Bava Batra 21: In a small community, should kollel families start a new Beit Yaakov for their daughters or should they send them to the community school?
Rav Yaakov Weinberg, z”l, the rosh yeshiva of Yeshiva Ner Yisrael of Baltimore, derived a powerful lesson from our daf.
Our Gemara teaches that initially Torah education was done in the way Hashem mandated in the verse. Hashem said, “And you shall teach them to your sons.” You yourselves should be the teachers. The best way to teach Torah is for the father to lovingly impart Torah to his sons. Initially, that is what was done. Fathers taught their sons. There was a problem. There were orphans who did not have fathers who would teach them. The community set up a center of learning in the holy city of Jerusalem in fulfillment of the verse “For from Zion Torah shall emerge and the word of Hashem from Jerusalem.” Orphans were still left out. Only those with fathers would be brought to Jerusalem. The orphans had no one to bring them there. They set up yeshivot in the districts. When boys matured and could travel on their own, at age 16 or 17, they would travel to the district school. This also did not work well.
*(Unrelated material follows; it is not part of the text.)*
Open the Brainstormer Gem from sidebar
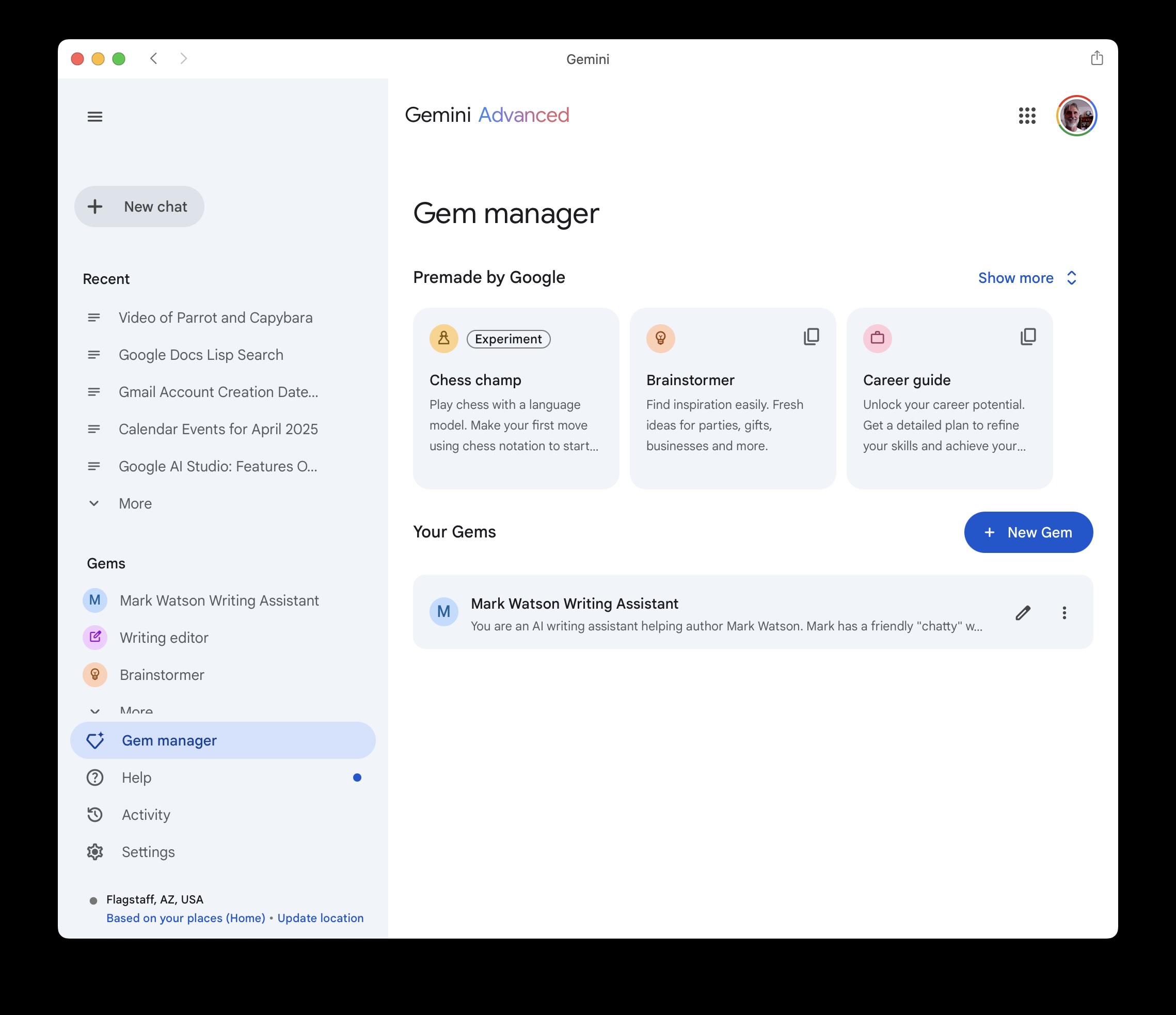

Students who begin to learn as adolescents might reject the discipline and pressure their teachers attempt to bring on them to get them to learn. Yehoshua Ben Gamla, the high priest, solved the problem with an important enactment. He instituted that in every locale the community had to make a yeshiva for the children to study in it.
Asked Rav Weinberg, but what about all the children who had fathers and who could have had the ideal form of Torah instruction? Why were these children to lose out on the personal touch and instead have to attend a local school to enable the orphans to study? Rav Weinberg answered that this Gemara teaches us an important lesson. Hashem gave His Torah to the Jewish nation. To succeed in Hashem’s Torah we need Hashem’s help. We only get His support when we demonstrate care for all the members of His nation. Rabbi Yehoshua Ben Gamla taught a great principle. If the majority would learn well, but a minority would not learn at all, the learning of the majority would not last or succeed. Each individual will only succeed if the community as a whole is succeeding. Better that all learn on a lower level, but all learn, than to have some learn at a higher level with others not learning at all. As Jews, we have an awesome responsibility to ensure that all Jewish children gain a Jewish education.
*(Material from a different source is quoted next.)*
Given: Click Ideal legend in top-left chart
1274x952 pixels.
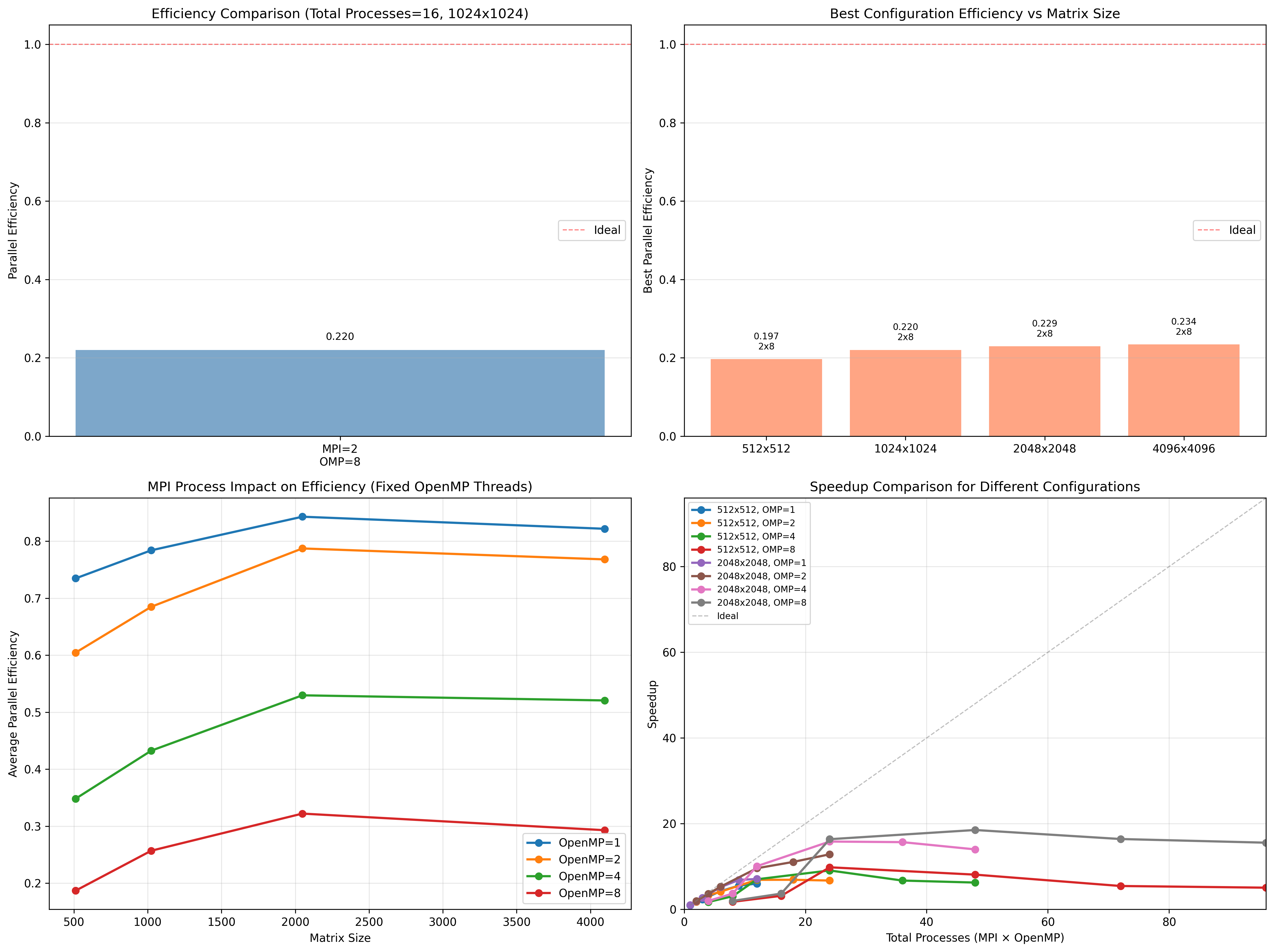Looking at the screenshot, I should point(592,230).
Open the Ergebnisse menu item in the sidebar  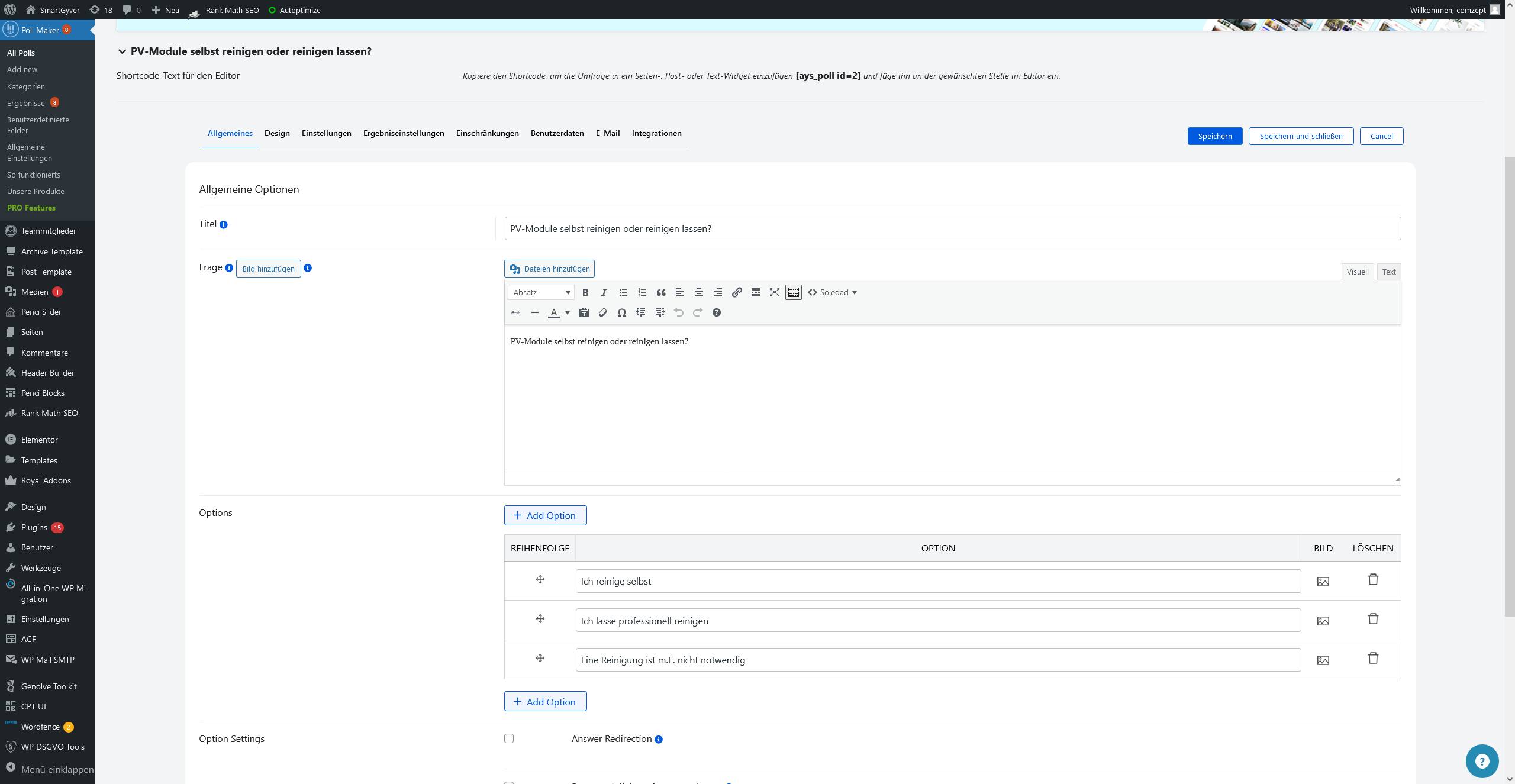pyautogui.click(x=26, y=103)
Some small towns in the U.S. are blessed with groups of idealistic Torah families who learn in a center for adult study, a kollel. Sometimes these small communities only have a small day school. It is a community school. Some of the children come from observant homes. Others come from homes that do not observe Torah law. The kollel families might grow. They might want to start their own school. In the school they will teach their children at a high level. However, were they to start their school, they would pull their kids from the community school. The community school might not survive the exodus of the students. Many of the children from the non-observant families would not attend the kollel’s Beit Yaakov. They would not be willing to challenge their children with such high Torah standards. Without a community school they might send their children to secular schools. Educators brought this scenario to Rav Weinberg. Should the kollel families start a school for their children if it might cause the collapse of the community school that serviced more kids?
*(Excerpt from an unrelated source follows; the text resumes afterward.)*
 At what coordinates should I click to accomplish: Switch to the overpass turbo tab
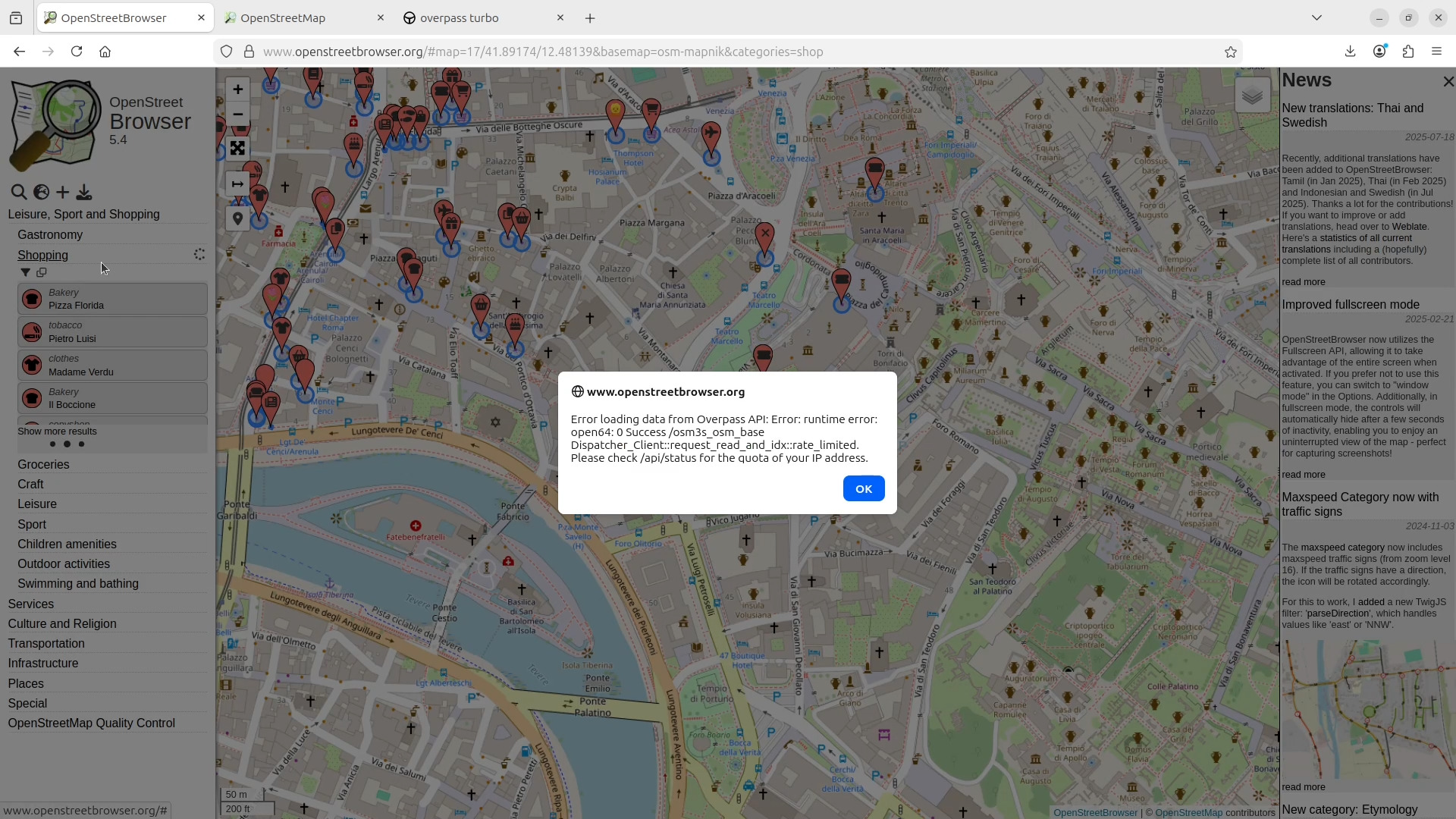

Rav Weinberg felt that our Gemara provided an unequivocal answer to this question. The kollel families should not start their own school. They should keep their children in the communal school. We need Hashem’s help to succeed in raising observant children. Hashem helps those who help His children. The kollel families should stay in the communal school. In the merit of their keeping the communal school open Hashem would surely bless them with success. If the community was large enough to sustain two schools, and the breakaway would not cause the collapse of the communal school, then Rav Weinberg permitted the kollel families to start separate schools for their children.
By Rabbi Zev Reichman
Rabbi Zev Reichman teaches Daf Yomi in his shul, East Hill Synagogue.